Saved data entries
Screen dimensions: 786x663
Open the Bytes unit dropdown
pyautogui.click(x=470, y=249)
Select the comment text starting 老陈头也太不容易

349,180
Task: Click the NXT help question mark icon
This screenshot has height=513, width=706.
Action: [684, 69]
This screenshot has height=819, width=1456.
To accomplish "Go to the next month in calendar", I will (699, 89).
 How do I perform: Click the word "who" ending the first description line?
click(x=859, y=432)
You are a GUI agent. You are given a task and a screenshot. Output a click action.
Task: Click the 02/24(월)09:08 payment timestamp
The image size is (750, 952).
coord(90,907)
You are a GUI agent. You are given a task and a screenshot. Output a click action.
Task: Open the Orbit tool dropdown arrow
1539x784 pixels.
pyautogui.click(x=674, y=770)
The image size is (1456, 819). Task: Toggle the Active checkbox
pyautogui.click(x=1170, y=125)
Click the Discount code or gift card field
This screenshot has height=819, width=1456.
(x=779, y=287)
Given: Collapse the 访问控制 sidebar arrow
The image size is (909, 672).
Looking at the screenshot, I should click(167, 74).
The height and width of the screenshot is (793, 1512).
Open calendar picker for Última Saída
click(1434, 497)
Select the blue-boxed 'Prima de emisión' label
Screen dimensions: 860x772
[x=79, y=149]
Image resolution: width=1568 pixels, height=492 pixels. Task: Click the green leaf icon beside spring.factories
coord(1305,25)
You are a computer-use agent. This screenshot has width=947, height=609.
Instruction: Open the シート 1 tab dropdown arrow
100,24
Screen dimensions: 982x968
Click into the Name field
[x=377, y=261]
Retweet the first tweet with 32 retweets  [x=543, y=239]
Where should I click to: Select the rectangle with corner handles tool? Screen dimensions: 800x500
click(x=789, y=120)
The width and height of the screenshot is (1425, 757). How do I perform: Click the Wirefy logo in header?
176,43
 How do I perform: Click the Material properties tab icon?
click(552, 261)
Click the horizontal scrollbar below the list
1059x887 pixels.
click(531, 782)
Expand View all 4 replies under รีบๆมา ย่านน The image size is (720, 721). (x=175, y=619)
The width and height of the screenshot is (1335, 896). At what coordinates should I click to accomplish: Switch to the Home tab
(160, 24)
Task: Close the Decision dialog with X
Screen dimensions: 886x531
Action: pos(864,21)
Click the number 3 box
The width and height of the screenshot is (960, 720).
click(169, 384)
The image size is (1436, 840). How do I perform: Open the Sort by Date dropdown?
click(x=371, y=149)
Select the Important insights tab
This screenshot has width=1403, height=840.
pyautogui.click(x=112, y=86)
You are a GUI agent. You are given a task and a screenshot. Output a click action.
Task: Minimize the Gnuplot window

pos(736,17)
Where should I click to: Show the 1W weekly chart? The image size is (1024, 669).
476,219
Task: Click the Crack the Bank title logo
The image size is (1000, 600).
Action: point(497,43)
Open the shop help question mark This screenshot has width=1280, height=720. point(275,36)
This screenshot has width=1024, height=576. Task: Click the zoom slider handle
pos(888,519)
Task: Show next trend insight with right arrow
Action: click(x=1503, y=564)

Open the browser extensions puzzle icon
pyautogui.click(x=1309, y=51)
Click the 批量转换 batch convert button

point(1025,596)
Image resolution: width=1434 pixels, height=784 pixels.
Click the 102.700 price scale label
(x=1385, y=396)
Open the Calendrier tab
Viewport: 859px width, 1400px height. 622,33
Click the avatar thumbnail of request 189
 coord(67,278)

Aim: Rewrite the listing above, substituting "drop-down" for every occurrence of "dropdown" and leaving everything else unchanged.

Full solution:
Screen dimensions: 786x663
Open the Bytes unit drop-down
pyautogui.click(x=470, y=249)
Select the comment text starting 老陈头也太不容易

349,180
Task: Click the NXT help question mark icon
This screenshot has height=513, width=706.
Action: [684, 69]
This screenshot has height=819, width=1456.
To accomplish "Go to the next month in calendar", I will (699, 89).
 How do I perform: Click the word "who" ending the first description line?
click(x=859, y=432)
You are a GUI agent. You are given a task and a screenshot. Output a click action.
Task: Click the 02/24(월)09:08 payment timestamp
The image size is (750, 952).
coord(90,907)
You are a GUI agent. You are given a task and a screenshot. Output a click action.
Task: Open the Orbit tool drop-down arrow
1539x784 pixels.
pyautogui.click(x=674, y=770)
The image size is (1456, 819). Task: Toggle the Active checkbox
pyautogui.click(x=1170, y=125)
Click the Discount code or gift card field
This screenshot has height=819, width=1456.
(x=779, y=287)
Given: Collapse the 访问控制 sidebar arrow
The image size is (909, 672).
Looking at the screenshot, I should click(167, 74).
The height and width of the screenshot is (793, 1512).
Open calendar picker for Última Saída
click(1434, 497)
Select the blue-boxed 'Prima de emisión' label
Screen dimensions: 860x772
[x=79, y=149]
Image resolution: width=1568 pixels, height=492 pixels. Task: Click the green leaf icon beside spring.factories
coord(1305,25)
You are a computer-use agent. This screenshot has width=947, height=609.
Instruction: Open the シート 1 tab drop-down arrow
100,24
Screen dimensions: 982x968
Click into the Name field
[x=377, y=261]
Retweet the first tweet with 32 retweets  [x=543, y=239]
Where should I click to: Select the rectangle with corner handles tool? Screen dimensions: 800x500
click(x=789, y=120)
The width and height of the screenshot is (1425, 757). How do I perform: Click the Wirefy logo in header?
176,43
 How do I perform: Click the Material properties tab icon?
click(552, 261)
Click the horizontal scrollbar below the list
1059x887 pixels.
click(531, 782)
Expand View all 4 replies under รีบๆมา ย่านน The image size is (720, 721). (x=175, y=619)
The width and height of the screenshot is (1335, 896). At what coordinates should I click to accomplish: Switch to the Home tab
(160, 24)
Task: Close the Decision dialog with X
Screen dimensions: 886x531
Action: pos(864,21)
Click the number 3 box
The width and height of the screenshot is (960, 720).
click(169, 384)
The image size is (1436, 840). How do I perform: Open the Sort by Date drop-down?
click(x=371, y=149)
Select the Important insights tab
This screenshot has width=1403, height=840.
pyautogui.click(x=112, y=86)
You are a GUI agent. You are given a task and a screenshot. Output a click action.
Task: Minimize the Gnuplot window

pos(736,17)
Where should I click to: Show the 1W weekly chart? The image size is (1024, 669).
476,219
Task: Click the Crack the Bank title logo
The image size is (1000, 600).
Action: point(497,43)
Open the shop help question mark This screenshot has width=1280, height=720. point(275,36)
This screenshot has width=1024, height=576. Task: Click the zoom slider handle
pos(888,519)
Task: Show next trend insight with right arrow
Action: click(x=1503, y=564)

Open the browser extensions puzzle icon
pyautogui.click(x=1309, y=51)
Click the 批量转换 batch convert button

point(1025,596)
Image resolution: width=1434 pixels, height=784 pixels.
Click the 102.700 price scale label
(x=1385, y=396)
Open the Calendrier tab
Viewport: 859px width, 1400px height. 622,33
Click the avatar thumbnail of request 189
 coord(67,278)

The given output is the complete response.